"Narrow" Motion Sensor (Zigbee prefered) Recommendations

Update: So, i'm looking at getting indoor Hue Indoor motion sensors, and using some electrical tape to adjust the angle of the detection. Will let everyone know how well this works.

Hi All!
So, I'm looking for a Zigbee motion sensor that is "narrow" as possible.

Problem Statement: I have an automation when I open my front door to turn on my barn lights, our covered walkway lights, and my front porch lights after dark. Issue is sometimes I'm just taking out the trash/letting our ■■■■■■■ cat out. (Same thing) so I don't need the other lights to turn on.

So, i'm looking for a near "pet proof" motion sensor.

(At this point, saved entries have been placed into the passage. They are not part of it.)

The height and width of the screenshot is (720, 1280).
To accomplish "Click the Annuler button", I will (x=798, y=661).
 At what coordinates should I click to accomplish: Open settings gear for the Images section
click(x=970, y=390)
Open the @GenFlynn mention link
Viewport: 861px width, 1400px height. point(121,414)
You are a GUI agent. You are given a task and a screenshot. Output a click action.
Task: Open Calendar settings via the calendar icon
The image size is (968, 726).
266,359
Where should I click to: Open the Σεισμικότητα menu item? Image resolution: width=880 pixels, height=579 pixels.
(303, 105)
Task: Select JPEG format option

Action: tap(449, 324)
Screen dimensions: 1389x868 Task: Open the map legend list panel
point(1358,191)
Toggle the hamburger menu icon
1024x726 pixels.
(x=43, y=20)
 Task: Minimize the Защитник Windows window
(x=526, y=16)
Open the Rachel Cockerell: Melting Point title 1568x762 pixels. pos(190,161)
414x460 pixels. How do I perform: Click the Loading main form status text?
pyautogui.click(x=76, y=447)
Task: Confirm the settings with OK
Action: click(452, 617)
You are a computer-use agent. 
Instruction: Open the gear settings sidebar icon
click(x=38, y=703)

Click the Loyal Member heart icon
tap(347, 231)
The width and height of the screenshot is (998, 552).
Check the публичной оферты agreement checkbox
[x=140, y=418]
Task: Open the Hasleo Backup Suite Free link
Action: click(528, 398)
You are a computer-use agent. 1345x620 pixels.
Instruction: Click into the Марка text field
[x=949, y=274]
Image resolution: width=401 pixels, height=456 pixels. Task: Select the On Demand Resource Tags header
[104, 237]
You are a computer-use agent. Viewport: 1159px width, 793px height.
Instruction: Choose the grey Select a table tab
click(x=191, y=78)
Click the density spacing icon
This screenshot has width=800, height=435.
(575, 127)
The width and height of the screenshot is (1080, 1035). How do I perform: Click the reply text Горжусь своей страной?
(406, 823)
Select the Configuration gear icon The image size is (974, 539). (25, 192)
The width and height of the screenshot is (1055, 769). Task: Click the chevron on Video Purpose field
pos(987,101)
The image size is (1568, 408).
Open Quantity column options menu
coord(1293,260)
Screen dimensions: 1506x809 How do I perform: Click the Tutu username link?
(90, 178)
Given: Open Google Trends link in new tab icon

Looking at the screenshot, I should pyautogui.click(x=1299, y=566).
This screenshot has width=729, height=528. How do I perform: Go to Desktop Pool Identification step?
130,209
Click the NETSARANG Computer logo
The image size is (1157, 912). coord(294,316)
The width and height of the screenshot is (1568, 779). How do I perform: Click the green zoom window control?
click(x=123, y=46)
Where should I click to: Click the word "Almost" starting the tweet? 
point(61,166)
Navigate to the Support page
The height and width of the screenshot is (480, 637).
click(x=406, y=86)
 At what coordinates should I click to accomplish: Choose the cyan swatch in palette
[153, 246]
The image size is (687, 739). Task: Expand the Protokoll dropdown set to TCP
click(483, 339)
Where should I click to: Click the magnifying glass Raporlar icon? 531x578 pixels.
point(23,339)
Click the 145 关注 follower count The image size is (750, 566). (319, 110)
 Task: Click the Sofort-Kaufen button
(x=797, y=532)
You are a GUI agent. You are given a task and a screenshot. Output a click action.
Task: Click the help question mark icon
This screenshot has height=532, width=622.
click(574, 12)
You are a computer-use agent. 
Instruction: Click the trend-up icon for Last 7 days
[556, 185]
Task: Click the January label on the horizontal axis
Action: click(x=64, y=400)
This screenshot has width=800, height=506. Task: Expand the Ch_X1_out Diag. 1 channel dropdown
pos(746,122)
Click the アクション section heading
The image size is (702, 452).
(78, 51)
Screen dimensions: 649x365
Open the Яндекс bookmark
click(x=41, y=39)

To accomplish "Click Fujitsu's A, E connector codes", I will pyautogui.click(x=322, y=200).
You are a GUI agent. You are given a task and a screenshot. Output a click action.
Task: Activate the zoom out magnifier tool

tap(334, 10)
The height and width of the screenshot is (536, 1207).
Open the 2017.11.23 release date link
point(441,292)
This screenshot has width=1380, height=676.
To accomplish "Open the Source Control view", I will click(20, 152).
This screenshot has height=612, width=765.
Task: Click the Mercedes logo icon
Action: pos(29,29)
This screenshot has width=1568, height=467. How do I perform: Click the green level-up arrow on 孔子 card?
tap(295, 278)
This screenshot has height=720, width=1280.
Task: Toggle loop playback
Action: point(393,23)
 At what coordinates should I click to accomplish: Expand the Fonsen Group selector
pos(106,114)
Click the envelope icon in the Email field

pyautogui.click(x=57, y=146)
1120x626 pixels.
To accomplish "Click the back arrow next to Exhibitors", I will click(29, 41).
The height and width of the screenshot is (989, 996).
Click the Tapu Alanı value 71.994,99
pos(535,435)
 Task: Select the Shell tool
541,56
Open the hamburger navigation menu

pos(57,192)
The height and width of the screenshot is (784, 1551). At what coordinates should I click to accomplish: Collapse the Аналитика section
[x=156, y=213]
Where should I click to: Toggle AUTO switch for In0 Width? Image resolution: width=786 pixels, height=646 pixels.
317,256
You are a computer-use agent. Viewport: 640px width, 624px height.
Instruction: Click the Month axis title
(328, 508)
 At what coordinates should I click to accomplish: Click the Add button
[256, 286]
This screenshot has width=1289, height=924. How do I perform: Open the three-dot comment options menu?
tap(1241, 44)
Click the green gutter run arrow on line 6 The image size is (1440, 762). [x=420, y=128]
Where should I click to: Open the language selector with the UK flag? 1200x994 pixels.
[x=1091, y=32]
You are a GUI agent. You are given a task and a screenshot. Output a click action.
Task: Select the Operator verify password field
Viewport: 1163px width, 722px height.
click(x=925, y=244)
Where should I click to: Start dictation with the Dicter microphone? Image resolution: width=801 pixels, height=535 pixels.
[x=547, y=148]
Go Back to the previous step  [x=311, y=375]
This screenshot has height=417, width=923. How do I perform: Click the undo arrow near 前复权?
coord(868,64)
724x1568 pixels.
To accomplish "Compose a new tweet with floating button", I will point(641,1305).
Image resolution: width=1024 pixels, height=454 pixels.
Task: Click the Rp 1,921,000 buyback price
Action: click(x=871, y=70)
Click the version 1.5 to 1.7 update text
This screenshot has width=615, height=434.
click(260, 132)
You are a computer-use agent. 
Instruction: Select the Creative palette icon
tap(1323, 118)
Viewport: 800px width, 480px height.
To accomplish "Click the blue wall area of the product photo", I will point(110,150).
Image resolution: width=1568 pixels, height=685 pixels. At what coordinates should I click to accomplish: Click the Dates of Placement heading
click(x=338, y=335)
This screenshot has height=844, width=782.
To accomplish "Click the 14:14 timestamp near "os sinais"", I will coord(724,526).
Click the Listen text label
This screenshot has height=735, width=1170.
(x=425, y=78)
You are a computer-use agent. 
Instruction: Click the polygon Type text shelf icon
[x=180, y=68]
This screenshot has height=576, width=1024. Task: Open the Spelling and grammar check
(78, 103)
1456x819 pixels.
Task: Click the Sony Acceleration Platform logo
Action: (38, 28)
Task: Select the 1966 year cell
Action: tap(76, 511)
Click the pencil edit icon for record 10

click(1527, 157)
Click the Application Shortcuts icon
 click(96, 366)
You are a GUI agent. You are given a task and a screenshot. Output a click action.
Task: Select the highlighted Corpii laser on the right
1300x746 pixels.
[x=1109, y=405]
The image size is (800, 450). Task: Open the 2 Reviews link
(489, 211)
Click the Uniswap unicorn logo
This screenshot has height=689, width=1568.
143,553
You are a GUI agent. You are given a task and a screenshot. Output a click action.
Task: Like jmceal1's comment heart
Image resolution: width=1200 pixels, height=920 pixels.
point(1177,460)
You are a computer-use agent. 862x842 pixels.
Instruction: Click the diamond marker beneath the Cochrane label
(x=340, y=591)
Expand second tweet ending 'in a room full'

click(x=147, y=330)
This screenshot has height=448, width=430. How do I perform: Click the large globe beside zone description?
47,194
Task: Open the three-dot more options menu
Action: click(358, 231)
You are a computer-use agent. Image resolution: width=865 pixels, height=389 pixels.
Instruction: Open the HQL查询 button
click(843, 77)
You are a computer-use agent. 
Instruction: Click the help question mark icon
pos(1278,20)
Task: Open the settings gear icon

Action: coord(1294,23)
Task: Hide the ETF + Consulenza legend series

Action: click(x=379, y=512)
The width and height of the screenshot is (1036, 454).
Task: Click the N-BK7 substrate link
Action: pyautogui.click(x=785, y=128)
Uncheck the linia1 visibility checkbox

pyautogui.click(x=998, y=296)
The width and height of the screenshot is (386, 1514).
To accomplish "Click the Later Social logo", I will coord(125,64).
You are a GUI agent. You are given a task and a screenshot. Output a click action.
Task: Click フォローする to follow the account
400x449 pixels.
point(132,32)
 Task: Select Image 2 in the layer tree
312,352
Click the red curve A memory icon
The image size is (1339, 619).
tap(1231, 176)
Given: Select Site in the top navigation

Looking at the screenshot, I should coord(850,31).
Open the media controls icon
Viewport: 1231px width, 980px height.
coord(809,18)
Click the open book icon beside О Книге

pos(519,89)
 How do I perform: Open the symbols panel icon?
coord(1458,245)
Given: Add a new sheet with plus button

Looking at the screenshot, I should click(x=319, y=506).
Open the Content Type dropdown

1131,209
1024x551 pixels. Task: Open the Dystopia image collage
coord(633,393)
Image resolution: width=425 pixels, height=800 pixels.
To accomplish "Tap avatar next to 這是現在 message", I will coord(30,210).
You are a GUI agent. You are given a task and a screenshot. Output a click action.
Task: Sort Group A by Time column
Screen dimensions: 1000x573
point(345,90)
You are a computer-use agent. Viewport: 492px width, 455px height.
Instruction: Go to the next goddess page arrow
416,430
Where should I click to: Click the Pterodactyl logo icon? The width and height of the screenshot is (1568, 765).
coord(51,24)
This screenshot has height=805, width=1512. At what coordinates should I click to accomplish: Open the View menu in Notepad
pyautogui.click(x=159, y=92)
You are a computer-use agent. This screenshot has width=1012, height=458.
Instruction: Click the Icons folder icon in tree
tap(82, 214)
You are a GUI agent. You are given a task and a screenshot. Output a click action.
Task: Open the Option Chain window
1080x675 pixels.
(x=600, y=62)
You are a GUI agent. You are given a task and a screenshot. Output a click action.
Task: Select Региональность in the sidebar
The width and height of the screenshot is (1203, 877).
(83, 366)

It'll be placed at waist height between the two beams on the way through the walkway. I actually use beam sensors for my gates, and I'd prefer an IR beam solution, but those seem like royal pains to get one that's "smart"'d enough. So really, I just need a motion sensor that doesn't detect the cats/critters walking through the walkway at night. The two 6" posts are about 6ft apart. I'm not sure how they "sense" as far as field of view, but if possible they should be extremely narrow, mainly in vertical orientation.

Any recommendations? Maybe as simple as putting an a Hue outdoor motion sensor upside down? using black type over the cover?

I haven’t used it by nyce makes something similar.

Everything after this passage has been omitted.